In FIG. 2, the NMOS transistors MN5 and MN6 are high-voltage transistors each having a breakdown voltage capable of enduring the high voltage Vpp, and the remaining transistors are low-voltage transistors having a relatively low breakdown voltage compared to the high-voltage transistors MN5 and MN6.
FIG. 3 is a timing diagram illustrating the operation of the high-voltage generator circuit of FIG. 1.

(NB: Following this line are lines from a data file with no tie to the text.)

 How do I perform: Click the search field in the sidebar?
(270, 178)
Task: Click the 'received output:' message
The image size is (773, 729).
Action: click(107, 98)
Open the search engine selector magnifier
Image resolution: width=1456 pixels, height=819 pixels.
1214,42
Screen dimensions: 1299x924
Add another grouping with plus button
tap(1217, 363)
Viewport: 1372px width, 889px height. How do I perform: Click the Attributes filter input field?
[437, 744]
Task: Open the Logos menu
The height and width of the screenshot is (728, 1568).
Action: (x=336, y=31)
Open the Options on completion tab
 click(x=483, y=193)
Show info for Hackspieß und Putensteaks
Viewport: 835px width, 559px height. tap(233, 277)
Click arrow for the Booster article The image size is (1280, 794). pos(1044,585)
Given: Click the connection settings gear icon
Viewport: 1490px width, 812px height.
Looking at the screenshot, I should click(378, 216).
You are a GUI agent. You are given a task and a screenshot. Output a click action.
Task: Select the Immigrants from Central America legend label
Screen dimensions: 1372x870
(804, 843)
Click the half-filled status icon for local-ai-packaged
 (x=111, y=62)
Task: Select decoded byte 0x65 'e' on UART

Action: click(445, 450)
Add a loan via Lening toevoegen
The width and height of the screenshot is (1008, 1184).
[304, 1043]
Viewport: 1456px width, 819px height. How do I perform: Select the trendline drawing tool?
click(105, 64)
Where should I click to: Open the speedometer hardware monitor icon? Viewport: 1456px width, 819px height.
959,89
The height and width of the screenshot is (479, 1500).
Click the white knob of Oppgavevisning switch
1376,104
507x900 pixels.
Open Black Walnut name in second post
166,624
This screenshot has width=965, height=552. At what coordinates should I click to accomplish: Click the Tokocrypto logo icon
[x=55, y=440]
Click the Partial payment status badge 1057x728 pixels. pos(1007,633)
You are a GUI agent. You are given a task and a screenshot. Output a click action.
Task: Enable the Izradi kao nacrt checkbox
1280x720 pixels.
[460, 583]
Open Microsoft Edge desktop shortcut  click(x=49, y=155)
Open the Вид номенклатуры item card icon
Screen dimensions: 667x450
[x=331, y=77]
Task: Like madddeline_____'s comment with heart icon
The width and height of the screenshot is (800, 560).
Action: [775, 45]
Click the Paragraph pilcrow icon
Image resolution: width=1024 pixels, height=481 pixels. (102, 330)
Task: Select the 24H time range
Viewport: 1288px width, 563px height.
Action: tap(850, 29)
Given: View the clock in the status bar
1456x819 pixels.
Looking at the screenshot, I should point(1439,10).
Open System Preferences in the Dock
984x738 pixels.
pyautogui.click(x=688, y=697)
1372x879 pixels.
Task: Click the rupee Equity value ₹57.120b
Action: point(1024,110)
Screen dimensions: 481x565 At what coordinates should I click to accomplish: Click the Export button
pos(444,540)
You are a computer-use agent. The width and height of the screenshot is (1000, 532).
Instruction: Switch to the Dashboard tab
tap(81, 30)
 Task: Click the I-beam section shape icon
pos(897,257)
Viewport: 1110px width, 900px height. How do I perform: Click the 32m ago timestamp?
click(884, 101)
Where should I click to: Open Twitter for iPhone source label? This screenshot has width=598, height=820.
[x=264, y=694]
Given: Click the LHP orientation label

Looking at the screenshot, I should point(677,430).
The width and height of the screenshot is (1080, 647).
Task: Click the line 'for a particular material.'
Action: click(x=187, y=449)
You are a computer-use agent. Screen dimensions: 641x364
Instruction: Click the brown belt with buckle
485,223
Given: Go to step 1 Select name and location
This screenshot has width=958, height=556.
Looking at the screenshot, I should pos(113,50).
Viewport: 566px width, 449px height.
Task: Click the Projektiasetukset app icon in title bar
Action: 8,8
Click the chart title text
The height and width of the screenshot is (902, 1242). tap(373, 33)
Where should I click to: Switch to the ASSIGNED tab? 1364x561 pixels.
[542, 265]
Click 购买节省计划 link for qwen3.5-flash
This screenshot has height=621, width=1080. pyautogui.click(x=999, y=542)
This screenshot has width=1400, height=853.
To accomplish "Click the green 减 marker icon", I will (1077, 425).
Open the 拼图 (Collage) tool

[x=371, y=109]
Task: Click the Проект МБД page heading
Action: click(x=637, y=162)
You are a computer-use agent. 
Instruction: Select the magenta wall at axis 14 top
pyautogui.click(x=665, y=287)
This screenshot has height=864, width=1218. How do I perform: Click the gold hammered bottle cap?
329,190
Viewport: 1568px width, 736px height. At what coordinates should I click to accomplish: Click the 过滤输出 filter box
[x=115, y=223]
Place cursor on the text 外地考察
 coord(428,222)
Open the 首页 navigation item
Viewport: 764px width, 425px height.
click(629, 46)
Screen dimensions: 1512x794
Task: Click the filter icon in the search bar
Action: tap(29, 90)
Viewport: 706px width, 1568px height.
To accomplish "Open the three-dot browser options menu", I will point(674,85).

Referring to FIGS. 2 and 3, control signals C1 and C2 become high and an oscillation signal OSC is provided from an oscillation circuit (not shown) to the high-voltage generator circuit 100. A pump control signal generator 123 generates a pump control signal PUMP_OSC in synchronization with the oscillation signal OSC because the control signal C2 is at a high level and the divided voltage Vdiv is lower than a reference voltage Vref (e.g., 0.8V) at an initial pump operation or before the high-voltage Vpp reaches a target voltage. The high-voltage pump block 110 performs a pump operation in response to the pump control signal PUMP_OSC oscillating in a given period, and as a result, the high voltage Vpp increases toward the target voltage. If the high voltage Vpp reaches the target voltage, the comparator 122 generates a low-level signal. Because the low-level signal as an output of the comparator 122 and an output (i.e., a high-level signal) of the inverter INV4 are applied to the NAND gate G1, the pump control signal generator 123 generates the pump control signal PUMP_OSC of a low level regardless of the oscillation signal OSC. This means that the high-voltage pump block 110 does not operate. If the high voltage Vpp is lowered by an internal operation, the voltage detector block 120 generates the pump control signal PUMP_OSC oscillating in the given period, thus increasing the lowered high voltage Vpp to the target voltage.
When the desired internal operation is ended, each of the control signals C1 and C2 transitions from a high level to a low level as illustrated in FIG. 3. When the control signal C1 transitions to the low level, the NMOS transistor MN1 is turned off. At the same time, when the control signal C2 transitions to a low level, the transistors MP4 and MN5 of the discharge section 124 are turned on by outputs of the inverters INV3 and INV4. As the transistors MP4 and MN5 are turned on, the high voltage Vpp is discharged to a power supply voltage through transistors MN6, MN5, and MP4.
When the control signals C1 and C2 are all at a high level, only a low voltage (e.g., the voltage is the same as the reference voltage or lower) is applied to a node ND1. However, when all of the control signals C1 and C2 become low to discharge the high voltage Vpp, the high voltage Vpp is applied to the node ND1 in an instant. Since the high voltage of the node ND1 is applied to a drain of the NMOS transistor and a gate of the NMOS transistor MN3, the NMOS transistors MN1 and MN3 are broken down. Thus, the NMOS transistors MN1 and MN3 of the high-voltage generator circuit break down when the high voltage Vpp is discharged.
Embodiments of the invention address these and other disadvantages of the conventional art.